Jacques Rossignol

Personal information
- Full name: Jacques Louis Paul Rossignol
- Date of birth: 2 December 1945
- Place of birth: Bourg-des-Comptes, France
- Date of death: 15 January 2001 (aged 55)
- Place of death: Lorient, France
- Height: 1.73 m (5 ft 8 in)
- Positions: Forward; midfielder;

Youth career
- 0000–1964: Lorient

Senior career*
- Years: Team / Apps / (Gls)
- 1964–1970: Stade Rennais / 64 / (8)
- 1970–1977: Lorient / 230+

= Jacques Rossignol =

French footballer (1945–2001)

Jacques Louis Paul Rossignol (2 December 1945 – 15 January 2001) was a French footballer who played as a forward and midfielder.

==Career==
Rossignol began his career at the academy of Lorient. In 1964, he joined Division 1 side Stade Rennais, making four appearances in his first season at the club under Jean Prouff. He played for the club's amateur team the following season, before turning professional in 1966, and became the first substitute to enter a competitive match for the club during a match against Ajaccio the following year.

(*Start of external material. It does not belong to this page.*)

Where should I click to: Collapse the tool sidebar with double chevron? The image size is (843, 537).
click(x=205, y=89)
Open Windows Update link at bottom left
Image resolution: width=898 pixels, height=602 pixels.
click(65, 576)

He would continue playing for the first team, before being dropped to the amateur team again in 1969, only making one more professional appearance for the club in 1970.

In 1970, Rossignol left Stade Rennais to rejoin Lorient, where he played until 1977, making over 230 appearances in Division 2. While there, he also served as the club's captain.

Rossignol died in Lorient on 15 January 2001, at the age of 55.